Robert Workman Photographer
Barry Millington2 March 2018

The curious thing about this ENO Midsummer Night’s Dream revival is that it is not of the 2011 production by Christopher Alden but of the previous 1995 staging by Robert Carsen.

Alden shone a light on the dark forest of sexual urges, highlighting perceived homoerotic undercurrents in Britten’s opera. Carsen’s production, by contrast, is unequivocally heterosexual in orientation, which doesn’t necessarily prove an advantage.

Its virtues lie, as before, elsewhere: in Michael Levine’s stunning designs, superbly lit by Carsen and Peter van Praet, and Matthew Bourne’s choreography. Levine’s sylvan setting is a spectacularly beautiful evocation of apple green and cobalt blue.

In the first act a huge, white-sheeted bed extends invitingly across the stage. Later, beds are hoisted high above the stage and in a breathtaking coup, the whole thing is eventually whisked away to leave a glistening white stage area, signifying the end of the dream and a return to the courtly world of Theseus.

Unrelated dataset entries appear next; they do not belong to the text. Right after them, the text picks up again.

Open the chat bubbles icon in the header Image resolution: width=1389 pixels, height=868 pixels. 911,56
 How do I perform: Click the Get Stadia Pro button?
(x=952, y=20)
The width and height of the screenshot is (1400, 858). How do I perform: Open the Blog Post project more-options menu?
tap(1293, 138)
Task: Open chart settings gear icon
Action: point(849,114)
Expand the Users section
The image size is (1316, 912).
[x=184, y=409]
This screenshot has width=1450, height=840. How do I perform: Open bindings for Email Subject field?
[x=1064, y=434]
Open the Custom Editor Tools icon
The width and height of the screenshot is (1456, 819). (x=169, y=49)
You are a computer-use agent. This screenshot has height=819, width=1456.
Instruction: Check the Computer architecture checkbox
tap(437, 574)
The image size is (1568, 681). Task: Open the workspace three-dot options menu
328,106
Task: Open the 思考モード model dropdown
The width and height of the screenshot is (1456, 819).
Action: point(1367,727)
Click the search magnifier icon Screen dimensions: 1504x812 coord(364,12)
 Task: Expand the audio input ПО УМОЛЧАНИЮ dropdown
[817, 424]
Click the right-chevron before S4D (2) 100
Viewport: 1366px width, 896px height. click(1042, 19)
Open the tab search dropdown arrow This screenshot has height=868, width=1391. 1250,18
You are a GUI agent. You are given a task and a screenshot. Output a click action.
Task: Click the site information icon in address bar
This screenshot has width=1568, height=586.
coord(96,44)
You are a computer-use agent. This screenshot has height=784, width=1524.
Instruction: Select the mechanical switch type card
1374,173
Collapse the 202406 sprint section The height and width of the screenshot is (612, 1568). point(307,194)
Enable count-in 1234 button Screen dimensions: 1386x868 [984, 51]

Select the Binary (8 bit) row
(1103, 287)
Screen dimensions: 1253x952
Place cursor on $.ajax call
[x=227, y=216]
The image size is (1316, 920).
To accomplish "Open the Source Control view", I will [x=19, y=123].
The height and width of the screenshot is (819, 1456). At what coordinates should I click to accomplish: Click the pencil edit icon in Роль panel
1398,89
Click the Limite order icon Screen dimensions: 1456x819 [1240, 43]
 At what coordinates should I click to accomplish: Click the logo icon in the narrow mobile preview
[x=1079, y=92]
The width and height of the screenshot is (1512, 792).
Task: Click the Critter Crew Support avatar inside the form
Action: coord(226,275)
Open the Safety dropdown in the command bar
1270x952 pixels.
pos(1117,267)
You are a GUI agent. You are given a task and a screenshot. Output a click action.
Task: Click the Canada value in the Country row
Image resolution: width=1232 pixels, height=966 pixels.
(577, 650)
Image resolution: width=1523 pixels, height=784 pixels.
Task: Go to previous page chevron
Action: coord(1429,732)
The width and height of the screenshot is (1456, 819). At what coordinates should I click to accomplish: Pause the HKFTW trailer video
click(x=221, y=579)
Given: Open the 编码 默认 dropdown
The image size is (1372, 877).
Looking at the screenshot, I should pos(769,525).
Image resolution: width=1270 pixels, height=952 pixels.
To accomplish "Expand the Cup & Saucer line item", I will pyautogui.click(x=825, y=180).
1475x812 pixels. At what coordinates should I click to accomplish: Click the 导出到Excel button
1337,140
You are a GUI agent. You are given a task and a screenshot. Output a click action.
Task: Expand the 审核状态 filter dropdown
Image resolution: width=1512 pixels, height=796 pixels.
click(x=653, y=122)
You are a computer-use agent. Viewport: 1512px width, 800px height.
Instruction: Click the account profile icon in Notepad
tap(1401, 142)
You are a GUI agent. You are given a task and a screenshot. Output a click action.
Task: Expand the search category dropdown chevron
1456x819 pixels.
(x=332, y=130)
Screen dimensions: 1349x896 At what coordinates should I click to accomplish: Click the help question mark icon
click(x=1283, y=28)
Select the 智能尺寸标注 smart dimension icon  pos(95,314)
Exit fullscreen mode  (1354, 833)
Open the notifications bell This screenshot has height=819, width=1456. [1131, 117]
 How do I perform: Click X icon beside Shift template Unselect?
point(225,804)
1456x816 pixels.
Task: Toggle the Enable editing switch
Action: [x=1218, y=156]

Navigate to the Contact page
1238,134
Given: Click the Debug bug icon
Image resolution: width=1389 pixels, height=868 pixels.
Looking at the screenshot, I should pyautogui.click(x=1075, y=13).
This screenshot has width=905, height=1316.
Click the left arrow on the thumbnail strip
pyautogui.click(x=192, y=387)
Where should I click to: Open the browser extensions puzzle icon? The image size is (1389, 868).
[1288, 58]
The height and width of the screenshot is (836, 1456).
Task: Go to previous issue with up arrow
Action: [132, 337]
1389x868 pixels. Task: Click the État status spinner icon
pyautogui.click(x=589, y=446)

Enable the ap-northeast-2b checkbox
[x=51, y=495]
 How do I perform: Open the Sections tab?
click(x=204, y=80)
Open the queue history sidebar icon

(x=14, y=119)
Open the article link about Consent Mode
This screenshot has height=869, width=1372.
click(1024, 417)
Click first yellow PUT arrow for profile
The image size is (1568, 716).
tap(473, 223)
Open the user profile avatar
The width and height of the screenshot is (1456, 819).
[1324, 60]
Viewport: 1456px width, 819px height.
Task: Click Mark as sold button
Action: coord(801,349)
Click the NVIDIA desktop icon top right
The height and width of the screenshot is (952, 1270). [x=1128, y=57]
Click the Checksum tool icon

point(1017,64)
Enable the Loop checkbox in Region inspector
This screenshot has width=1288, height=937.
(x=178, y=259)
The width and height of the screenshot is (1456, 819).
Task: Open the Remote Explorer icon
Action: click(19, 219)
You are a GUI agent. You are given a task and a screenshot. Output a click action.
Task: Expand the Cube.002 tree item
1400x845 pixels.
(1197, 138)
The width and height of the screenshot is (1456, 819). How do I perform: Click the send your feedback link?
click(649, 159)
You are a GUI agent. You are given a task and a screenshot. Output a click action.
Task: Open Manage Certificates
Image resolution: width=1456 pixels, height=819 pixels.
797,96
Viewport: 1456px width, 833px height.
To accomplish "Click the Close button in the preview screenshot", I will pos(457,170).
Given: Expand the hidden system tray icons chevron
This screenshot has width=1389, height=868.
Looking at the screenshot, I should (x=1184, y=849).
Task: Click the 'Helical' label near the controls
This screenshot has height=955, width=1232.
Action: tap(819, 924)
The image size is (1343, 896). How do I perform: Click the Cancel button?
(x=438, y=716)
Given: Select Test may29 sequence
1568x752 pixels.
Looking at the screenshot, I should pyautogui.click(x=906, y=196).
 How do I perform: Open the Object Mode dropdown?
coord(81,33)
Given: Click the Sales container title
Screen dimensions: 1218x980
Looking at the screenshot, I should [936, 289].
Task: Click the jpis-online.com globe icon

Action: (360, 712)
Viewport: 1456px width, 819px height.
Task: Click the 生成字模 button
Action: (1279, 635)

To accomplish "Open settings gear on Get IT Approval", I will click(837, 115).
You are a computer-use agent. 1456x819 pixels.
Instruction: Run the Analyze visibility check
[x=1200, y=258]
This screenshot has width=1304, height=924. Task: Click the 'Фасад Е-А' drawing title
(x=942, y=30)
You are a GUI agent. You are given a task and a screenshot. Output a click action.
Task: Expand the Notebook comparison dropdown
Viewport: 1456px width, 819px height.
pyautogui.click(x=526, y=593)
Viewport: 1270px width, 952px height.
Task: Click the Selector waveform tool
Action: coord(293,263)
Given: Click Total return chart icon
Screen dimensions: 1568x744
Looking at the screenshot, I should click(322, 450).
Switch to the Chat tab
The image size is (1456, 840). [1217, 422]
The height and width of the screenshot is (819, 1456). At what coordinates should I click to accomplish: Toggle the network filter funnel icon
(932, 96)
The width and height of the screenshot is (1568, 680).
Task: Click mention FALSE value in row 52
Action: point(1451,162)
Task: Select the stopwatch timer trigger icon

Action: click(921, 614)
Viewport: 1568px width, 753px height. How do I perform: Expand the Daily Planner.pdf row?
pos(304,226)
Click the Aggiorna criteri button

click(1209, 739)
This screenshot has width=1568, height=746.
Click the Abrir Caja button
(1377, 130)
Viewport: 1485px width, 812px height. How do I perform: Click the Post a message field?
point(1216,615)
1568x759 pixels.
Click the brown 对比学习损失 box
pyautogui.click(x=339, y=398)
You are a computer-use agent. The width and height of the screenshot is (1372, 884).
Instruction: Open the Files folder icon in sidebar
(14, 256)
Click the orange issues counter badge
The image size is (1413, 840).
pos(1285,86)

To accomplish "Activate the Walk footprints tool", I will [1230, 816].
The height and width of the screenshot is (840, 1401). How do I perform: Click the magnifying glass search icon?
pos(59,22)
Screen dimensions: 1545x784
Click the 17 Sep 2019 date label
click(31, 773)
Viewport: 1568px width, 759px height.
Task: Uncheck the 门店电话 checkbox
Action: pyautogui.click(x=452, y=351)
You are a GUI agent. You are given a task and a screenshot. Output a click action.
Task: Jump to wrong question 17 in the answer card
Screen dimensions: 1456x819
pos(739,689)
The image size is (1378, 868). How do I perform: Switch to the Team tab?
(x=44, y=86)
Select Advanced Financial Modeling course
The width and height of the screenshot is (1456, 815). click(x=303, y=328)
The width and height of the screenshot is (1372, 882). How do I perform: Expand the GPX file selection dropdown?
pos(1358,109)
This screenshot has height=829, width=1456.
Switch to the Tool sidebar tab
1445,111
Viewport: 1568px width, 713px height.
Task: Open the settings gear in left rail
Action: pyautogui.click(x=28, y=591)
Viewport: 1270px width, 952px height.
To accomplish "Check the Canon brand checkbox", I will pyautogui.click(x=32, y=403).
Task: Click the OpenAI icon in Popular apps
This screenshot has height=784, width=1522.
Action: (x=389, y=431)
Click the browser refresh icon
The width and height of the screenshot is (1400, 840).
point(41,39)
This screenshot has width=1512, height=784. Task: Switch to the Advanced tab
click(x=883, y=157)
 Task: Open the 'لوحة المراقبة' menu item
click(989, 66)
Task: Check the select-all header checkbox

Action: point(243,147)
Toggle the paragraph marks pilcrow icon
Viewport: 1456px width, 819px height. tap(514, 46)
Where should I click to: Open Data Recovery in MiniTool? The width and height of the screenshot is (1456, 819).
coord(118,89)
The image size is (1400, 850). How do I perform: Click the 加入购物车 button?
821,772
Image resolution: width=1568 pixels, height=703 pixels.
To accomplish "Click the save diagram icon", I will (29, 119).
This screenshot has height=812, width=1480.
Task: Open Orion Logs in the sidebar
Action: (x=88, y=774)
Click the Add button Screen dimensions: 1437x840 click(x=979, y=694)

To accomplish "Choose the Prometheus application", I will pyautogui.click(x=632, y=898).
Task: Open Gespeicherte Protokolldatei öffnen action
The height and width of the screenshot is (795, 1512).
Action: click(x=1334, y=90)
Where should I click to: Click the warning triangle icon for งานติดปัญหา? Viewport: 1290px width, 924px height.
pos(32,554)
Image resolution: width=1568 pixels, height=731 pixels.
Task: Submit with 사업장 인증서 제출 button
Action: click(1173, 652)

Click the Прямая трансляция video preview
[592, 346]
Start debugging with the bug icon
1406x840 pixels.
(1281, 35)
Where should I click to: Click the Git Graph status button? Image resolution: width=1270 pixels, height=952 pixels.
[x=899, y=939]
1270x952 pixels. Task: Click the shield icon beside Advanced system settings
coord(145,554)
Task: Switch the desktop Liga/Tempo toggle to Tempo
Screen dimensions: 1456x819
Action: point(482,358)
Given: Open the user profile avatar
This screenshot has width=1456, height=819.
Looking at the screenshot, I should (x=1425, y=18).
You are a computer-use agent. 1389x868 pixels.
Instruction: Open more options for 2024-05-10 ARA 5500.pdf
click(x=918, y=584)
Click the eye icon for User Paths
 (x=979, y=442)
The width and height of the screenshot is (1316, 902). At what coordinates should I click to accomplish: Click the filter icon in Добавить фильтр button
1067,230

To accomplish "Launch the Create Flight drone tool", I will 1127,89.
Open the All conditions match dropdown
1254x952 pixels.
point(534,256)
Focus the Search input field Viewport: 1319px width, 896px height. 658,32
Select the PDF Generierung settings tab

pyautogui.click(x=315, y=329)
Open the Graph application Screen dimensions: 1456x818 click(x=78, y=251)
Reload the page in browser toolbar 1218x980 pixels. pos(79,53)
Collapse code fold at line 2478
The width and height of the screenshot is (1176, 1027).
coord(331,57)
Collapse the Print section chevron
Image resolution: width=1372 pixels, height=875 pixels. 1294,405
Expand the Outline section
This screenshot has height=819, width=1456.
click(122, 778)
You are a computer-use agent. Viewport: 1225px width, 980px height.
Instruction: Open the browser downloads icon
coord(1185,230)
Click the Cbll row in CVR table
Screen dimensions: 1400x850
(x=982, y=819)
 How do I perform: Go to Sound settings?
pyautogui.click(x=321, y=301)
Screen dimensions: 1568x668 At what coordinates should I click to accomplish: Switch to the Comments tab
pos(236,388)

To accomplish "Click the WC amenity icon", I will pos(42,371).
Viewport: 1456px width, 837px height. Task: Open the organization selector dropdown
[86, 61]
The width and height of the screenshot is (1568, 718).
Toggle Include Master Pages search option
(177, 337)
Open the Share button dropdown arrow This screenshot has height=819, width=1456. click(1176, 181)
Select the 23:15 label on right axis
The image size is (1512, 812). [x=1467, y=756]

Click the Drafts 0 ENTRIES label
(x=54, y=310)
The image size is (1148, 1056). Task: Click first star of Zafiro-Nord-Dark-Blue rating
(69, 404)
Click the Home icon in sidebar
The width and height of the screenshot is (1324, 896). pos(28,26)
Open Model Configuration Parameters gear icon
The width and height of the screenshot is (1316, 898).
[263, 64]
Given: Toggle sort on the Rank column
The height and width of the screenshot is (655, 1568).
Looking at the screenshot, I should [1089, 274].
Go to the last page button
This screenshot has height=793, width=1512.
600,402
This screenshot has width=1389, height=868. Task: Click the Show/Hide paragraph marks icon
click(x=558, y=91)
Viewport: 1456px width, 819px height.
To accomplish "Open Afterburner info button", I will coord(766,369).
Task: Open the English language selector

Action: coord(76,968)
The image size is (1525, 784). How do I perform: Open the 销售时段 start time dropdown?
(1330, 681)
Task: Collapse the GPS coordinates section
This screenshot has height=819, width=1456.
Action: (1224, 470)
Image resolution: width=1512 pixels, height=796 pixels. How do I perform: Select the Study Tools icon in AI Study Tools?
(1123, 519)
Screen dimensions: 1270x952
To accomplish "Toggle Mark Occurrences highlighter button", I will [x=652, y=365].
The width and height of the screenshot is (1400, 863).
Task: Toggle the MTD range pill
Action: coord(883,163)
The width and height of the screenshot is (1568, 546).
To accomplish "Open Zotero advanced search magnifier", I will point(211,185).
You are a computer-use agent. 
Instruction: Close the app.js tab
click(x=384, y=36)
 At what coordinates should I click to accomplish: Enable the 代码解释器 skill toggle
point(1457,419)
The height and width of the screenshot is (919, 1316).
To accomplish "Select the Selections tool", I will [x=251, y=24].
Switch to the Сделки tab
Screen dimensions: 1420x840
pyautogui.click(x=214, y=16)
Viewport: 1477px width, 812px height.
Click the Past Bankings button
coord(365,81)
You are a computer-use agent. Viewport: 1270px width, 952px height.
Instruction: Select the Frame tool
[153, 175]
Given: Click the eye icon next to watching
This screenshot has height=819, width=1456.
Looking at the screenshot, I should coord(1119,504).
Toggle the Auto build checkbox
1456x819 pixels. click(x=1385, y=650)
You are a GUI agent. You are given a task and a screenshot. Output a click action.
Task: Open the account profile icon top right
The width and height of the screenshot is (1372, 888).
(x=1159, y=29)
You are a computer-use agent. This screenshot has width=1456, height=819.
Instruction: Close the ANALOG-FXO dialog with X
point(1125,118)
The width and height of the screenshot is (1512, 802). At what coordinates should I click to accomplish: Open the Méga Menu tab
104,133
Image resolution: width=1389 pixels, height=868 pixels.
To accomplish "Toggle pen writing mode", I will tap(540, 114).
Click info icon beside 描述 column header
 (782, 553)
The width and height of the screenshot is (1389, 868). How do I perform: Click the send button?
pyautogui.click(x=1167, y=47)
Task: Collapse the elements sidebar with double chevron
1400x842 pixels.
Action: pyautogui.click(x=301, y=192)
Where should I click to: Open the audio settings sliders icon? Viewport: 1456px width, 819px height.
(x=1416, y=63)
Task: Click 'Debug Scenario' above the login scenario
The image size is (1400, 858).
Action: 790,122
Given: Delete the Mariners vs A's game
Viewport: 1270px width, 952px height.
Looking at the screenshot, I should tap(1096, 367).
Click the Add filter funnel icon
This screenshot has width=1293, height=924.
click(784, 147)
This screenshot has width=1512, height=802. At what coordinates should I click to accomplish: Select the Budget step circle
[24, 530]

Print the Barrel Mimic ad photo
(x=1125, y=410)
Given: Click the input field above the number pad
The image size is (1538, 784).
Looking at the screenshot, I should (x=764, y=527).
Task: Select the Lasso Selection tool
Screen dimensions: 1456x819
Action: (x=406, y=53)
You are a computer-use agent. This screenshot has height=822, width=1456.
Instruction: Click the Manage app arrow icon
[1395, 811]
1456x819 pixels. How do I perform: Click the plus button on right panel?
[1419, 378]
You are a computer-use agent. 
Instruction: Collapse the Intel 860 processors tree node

The fairies are dressed fetchingly in green tailcoats, blue trousers and wigs, with natty moustaches and red gloves. Bourne’s stylish choreography casts them as waiters, doing Tytania’s bidding.

Though the associate director, Emmanuelle Bastet, was credited with this revival, Carsen was also in evidence. Whoever was responsible, the direction of the first two acts was feeble: the character interactions unimaginatively handled, the humour misfiring. Things looked up in the final act, when the troupe of rustics, led by Joshua Bloom’s Bottom and stage-managed by Graeme Danby’s Quince, drew appreciative laughter with their am-dram routine.

The best opera to see in 2018

1/10

Five members of ENO’s Harewood Artists Programme took part, including Soraya Mafi (excellent as Tytania), with fine performances also from Eleanor Dennis (Helena), Matthew Durkan (Demetrius), David Webb (Lysander) and Andri Björn Róbertsson (Theseus). Clare Presland was admirable as Helena, and Christopher Ainslie, initially lacking vocal authority as Oberon, gained strength in the final act. Miltos Yerolemou is a rough-hewn, athletic, amusingly gaff-prone Puck.

Alexander Soddy made an impressive ENO debut on the podium. The slithering chromatics invoking the fairy magic at the beginning were positively queasy, though their incipient menace was hardly realised in what we saw on stage.